J’ai lu l’autobiographie qu’en a fait Ann Marks, qui est extrêmement complète.
À présent, je découvre ton article, qui, je ne pensais pas, me prendrait autant de temps. Les liens vers les sources comme l’avis de décès, le Flickr… sont des mines d’or pour moi. Et à chaque fois, je découvre de nouvelles photographies de Vivian Maier.
Pour finir, ta manière d’écrire est fascinante, à la fois cordiale, à la fois moderne, et imprévisible (la blague de David Lynch m’a fait rire) et tu as une vraie patte d’écrivain je trouve 😉
Merci pour ton article et ton site, très bonne découverte !
Un autre Antoine.
Hello Antoine,
J’ai suivi le même cheminement que toi après avoir vu À la recherche de Vivian Maier.
J’ai été fasciné par la vie de Vivian Maier, sa personnalité et ses images.
J’ai voulu en savoir plus. À l’époque, ce n’était pas évident parce que l’information disponible était moins abondante qu’aujourd’hui.
Je ne pensais pas que, quelques années plus tard, j’écrirais ce si long article.
Toi qui la découvres tout juste, fais attention, tu ne sais pas jusqu’où Vivian peut te mener 😉
Et merci pour tous tes compliments.
Au plaisir,
Antoine
Très bel article, documenté, inspiré et sensible !
Merci !
Bonjour, super article, très bien écrit et très enrichissant.
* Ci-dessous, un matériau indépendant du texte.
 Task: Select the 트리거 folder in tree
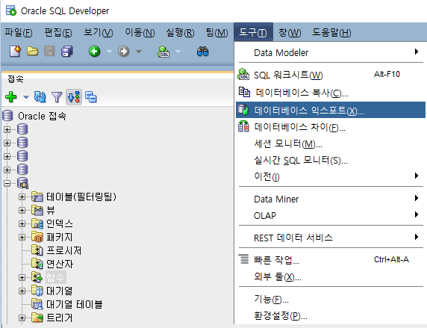pos(60,318)
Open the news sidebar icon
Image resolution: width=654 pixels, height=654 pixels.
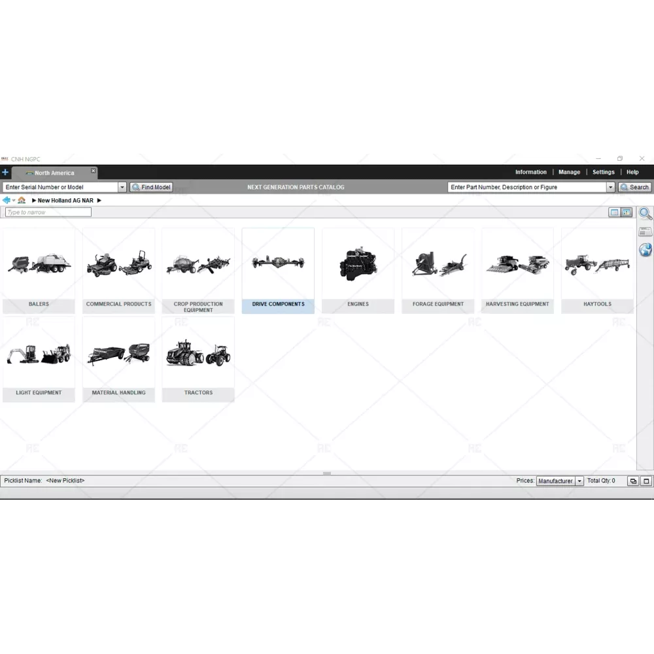coord(645,232)
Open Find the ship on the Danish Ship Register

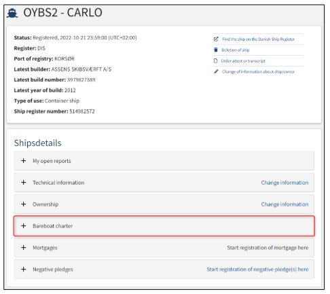click(x=258, y=39)
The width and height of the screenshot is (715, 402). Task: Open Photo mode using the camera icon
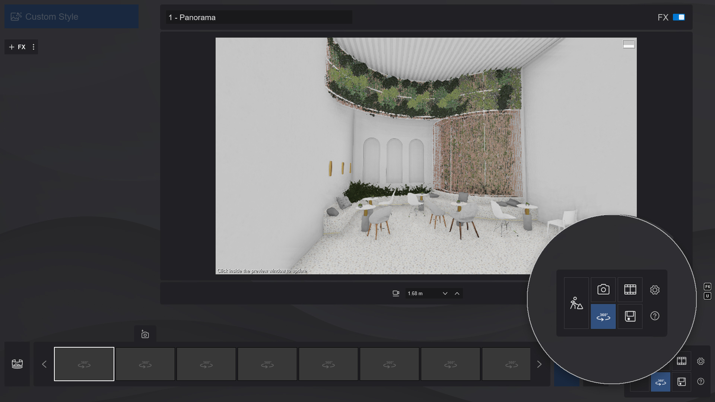pyautogui.click(x=603, y=290)
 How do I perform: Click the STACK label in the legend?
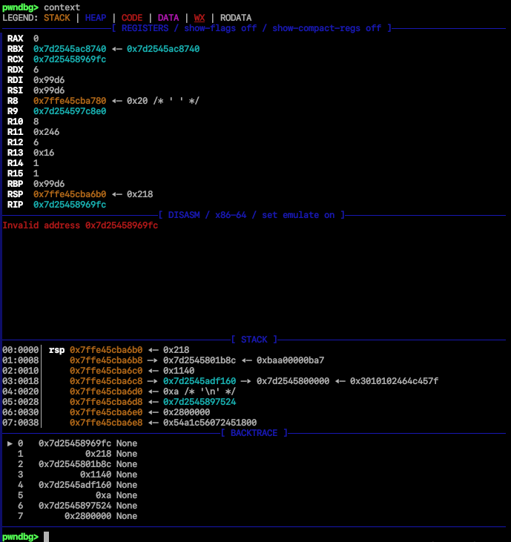pyautogui.click(x=58, y=18)
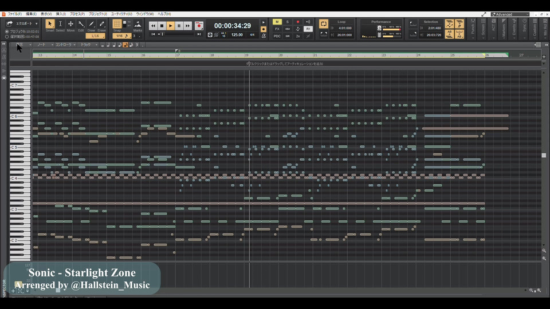Image resolution: width=550 pixels, height=309 pixels.
Task: Toggle the Snap to grid button
Action: [117, 24]
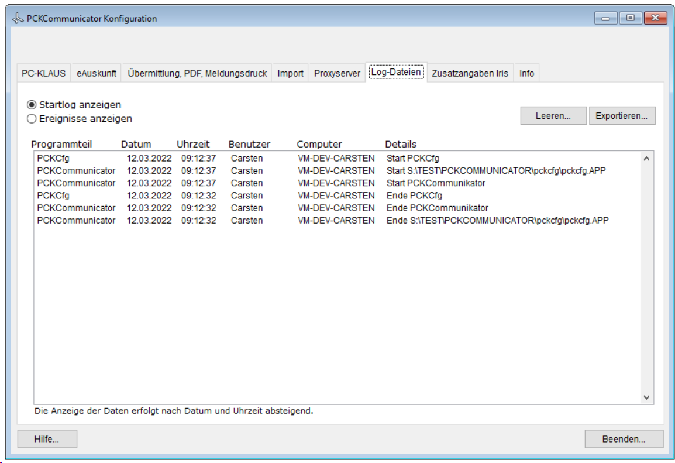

Moi qui pensais en connaître beaucoup, j’ai été agréablement surpris.
Est-ce que vous savez si Maier et Abbott se sont rencontrées?
Bonjour, à ma connaissance, Vivian Maier et Berenice Abbott ne se sont jamais rencontrées.
Elles auraient pu se rencontrer à la New School for Social Research si Vivian Maier avait suivi des cours de photographie. Mais, il semble qu’elle n’y est jamais mis les pieds.
Ravi que l’article vous ait plu.
Une vraie histoire à l’américaine !
Qu’est-ce que j’aurais aimé acheter ce lot ! 🙂
Bref, c’est dingue.
Vivian Maier ne pouvait être qu’américaine !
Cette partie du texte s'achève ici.